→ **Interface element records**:
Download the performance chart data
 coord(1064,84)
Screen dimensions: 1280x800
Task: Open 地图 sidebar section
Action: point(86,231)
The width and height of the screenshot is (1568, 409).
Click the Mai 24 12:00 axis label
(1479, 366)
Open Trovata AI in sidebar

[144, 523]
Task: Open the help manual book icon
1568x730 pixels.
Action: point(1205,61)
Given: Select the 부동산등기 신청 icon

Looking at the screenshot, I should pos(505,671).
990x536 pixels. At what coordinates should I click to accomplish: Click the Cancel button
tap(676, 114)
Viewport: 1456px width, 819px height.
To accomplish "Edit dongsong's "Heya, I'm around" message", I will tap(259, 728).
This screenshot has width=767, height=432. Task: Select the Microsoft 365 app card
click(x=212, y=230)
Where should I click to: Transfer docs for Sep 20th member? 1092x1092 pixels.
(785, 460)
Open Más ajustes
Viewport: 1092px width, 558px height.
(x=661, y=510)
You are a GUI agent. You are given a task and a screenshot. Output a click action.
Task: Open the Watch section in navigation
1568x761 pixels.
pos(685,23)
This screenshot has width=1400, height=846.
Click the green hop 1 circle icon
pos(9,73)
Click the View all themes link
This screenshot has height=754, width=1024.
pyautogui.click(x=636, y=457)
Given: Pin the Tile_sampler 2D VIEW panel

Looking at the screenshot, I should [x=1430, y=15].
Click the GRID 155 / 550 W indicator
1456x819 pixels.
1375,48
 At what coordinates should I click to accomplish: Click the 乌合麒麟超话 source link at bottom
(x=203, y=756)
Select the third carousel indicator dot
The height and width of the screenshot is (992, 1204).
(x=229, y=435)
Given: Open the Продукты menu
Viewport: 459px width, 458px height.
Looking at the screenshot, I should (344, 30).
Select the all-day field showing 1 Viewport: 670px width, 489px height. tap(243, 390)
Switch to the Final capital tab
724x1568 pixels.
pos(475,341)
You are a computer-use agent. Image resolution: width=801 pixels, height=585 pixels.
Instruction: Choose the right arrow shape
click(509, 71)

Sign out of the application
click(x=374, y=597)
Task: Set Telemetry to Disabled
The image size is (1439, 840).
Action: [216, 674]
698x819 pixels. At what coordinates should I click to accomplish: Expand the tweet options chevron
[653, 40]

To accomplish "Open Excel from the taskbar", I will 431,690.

→ **Aim of the task**: Copy the lines above verbatim, beginning with the line that contains "990x536 pixels. At" and continuing through the line that contains "pos(475,341)", including both of those lines.

→ **Result below**:
990x536 pixels. At what coordinates should I click to accomplish: Click the Cancel button
tap(676, 114)
Viewport: 1456px width, 819px height.
To accomplish "Edit dongsong's "Heya, I'm around" message", I will tap(259, 728).
This screenshot has width=767, height=432. Task: Select the Microsoft 365 app card
click(x=212, y=230)
Where should I click to: Transfer docs for Sep 20th member? 1092x1092 pixels.
(785, 460)
Open Más ajustes
Viewport: 1092px width, 558px height.
(x=661, y=510)
You are a GUI agent. You are given a task and a screenshot. Output a click action.
Task: Open the Watch section in navigation
1568x761 pixels.
pos(685,23)
This screenshot has width=1400, height=846.
Click the green hop 1 circle icon
pos(9,73)
Click the View all themes link
This screenshot has height=754, width=1024.
pyautogui.click(x=636, y=457)
Given: Pin the Tile_sampler 2D VIEW panel

Looking at the screenshot, I should [x=1430, y=15].
Click the GRID 155 / 550 W indicator
1456x819 pixels.
1375,48
 At what coordinates should I click to accomplish: Click the 乌合麒麟超话 source link at bottom
(x=203, y=756)
Select the third carousel indicator dot
The height and width of the screenshot is (992, 1204).
(x=229, y=435)
Given: Open the Продукты menu
Viewport: 459px width, 458px height.
Looking at the screenshot, I should (344, 30).
Select the all-day field showing 1 Viewport: 670px width, 489px height. tap(243, 390)
Switch to the Final capital tab
724x1568 pixels.
pos(475,341)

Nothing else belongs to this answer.